■ TEXTO EM ESTUDO:
Para quem está na menopausa, a falta de acompanhamento significa enfrentar ondas de calor, alterações hormonais e problemas ósseos sem acesso a exames ou tratamentos adequados. Para as mais jovens, a ausência de cuidados ginecológicos pode resultar em problemas reprodutivos não diagnosticados e falta de acesso a métodos contraceptivos e prevenção de doenças sexualmente transmissíveis.
O que dizem as autoridades
Procurada pela reportagem da Ponte, a Secretaria da Administração Penitenciária (SAP) informou que “a Polícia Penal oferece o acolhimento necessário às mulheres presas no Estado de São Paulo, por meio de equipes de saúde próprias”. Segundo a secretaria, “em situações de emergência ou quando há necessidade de atendimento especializado de média ou alta complexidade, os custodiados são encaminhados para unidades externas, devidamente escoltados e com autorização judicial”.
A pasta destacou que “mantém convênios com municípios que prestam atendimento de Atenção Básica a presos, conforme a Deliberação CIB 62/2012”. De acordo com a SAP, “nos últimos três anos, foram realizados 4.038 atendimentos ginecológicos externos, em unidades de saúde públicas, hospitais de referência e no Centro Hospitalar do Sistema Penitenciário, na zona norte da capital”.
A secretaria também informou que “durante todo o ano, ainda são realizadas campanhas de saúde e prevenção à saúde da mulher, como exames ginecológicos, vacinação, ultrassom e mamografia”, acrescentando que “nessas campanhas, ocorrem palestras e oficinas e são distribuídos entre as custodiadas material informativo com orientações sobre doenças e os cuidados”.

■ DADOS FORNECIDOS:
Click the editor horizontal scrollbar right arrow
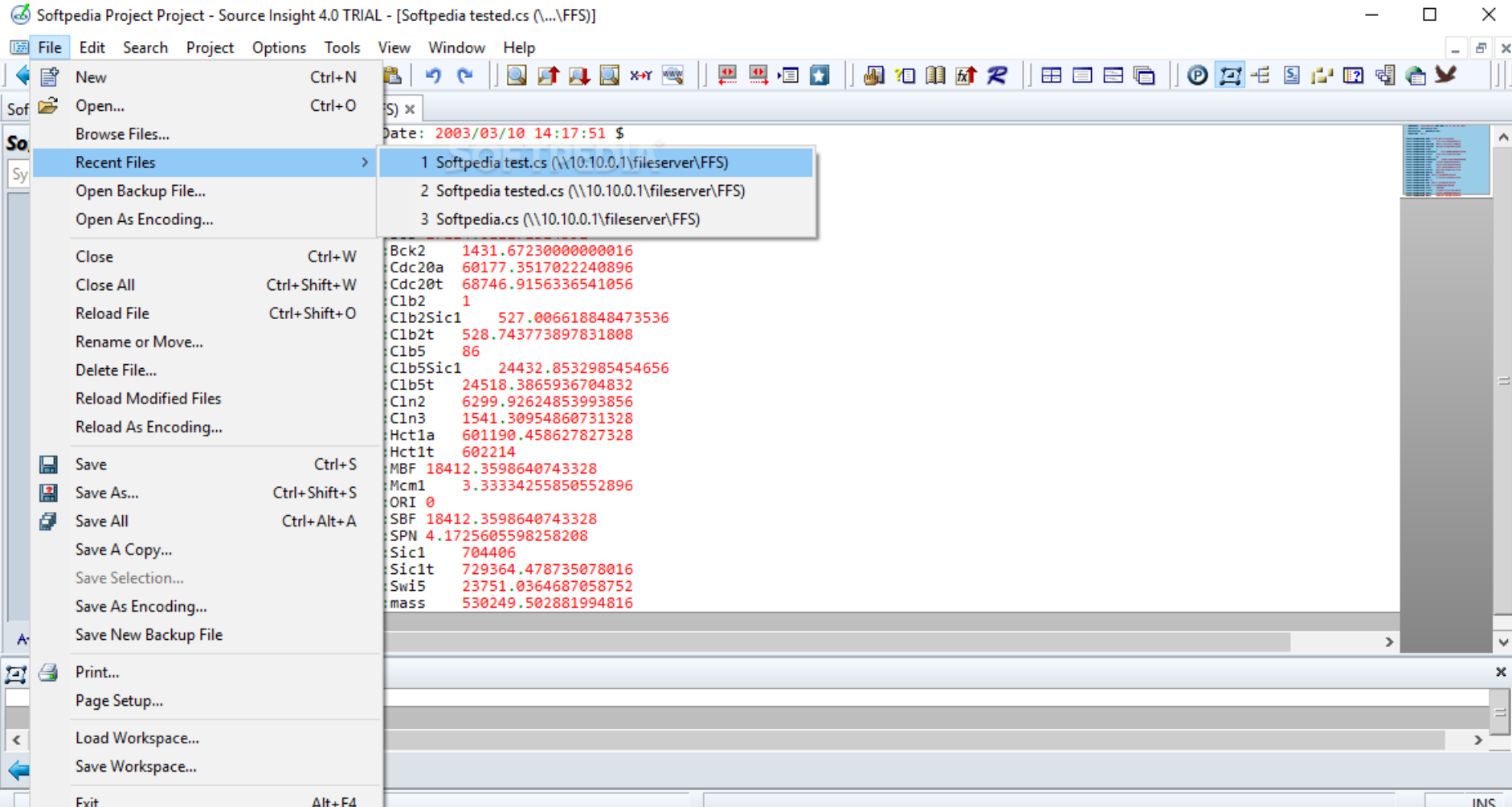 [1389, 642]
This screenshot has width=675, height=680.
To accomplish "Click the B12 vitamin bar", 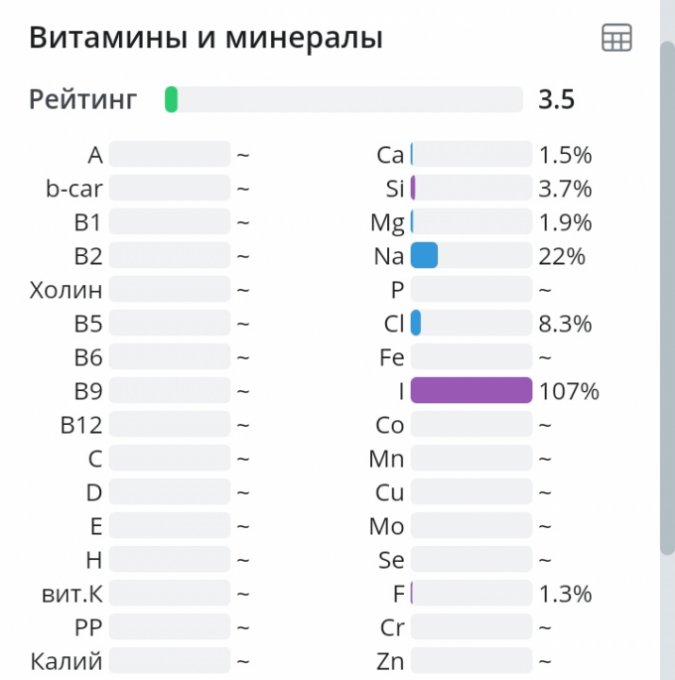I will coord(169,425).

■ SEU OBJETIVO:
Dê sequência ao texto sobre a saúde das mulheres presas em São Paulo a partir do ponto em que ele para. O material não tem nenhuma relação com o texto.

■ RESPOSTA DA TAREFA:
Sobre os itens fornecidos, a SAP pontuou que “as unidades prisionais fornecem roupas íntimas, que compõem o kit de uniforme, e distribuem kits de higiene pessoal”, detalhando que “entre os itens estão dois pacotes de absorventes, contendo oito unidades cada e quatro rolos de papel higiênico”. A pasta garantiu ainda que “caso a reeducanda solicite mais item, o material é reposto na quantidade necessária”.
Leia a íntegra da nota da SAP
A Polícia Penal oferece o acolhimento necessário às mulheres presas no Estado de São Paulo, por meio de equipes de saúde próprias. Em situações de emergência ou quando há necessidade de atendimento especializado de média ou alta complexidade, os custodiados são encaminhados para unidades externas, devidamente escoltados e com autorização judicial.
Atualmente, a Secretaria da Administração Penitenciária mantém convênios com municípios que prestam atendimento de Atenção Básica a presos, conforme a Deliberação CIB 62/2012. Nos últimos três anos, foram realizados 4.038 atendimentos ginecológicos externos, em unidades de saúde públicas, hospitais de referência e no Centro Hospitalar do Sistema Penitenciário, na zona norte da capital.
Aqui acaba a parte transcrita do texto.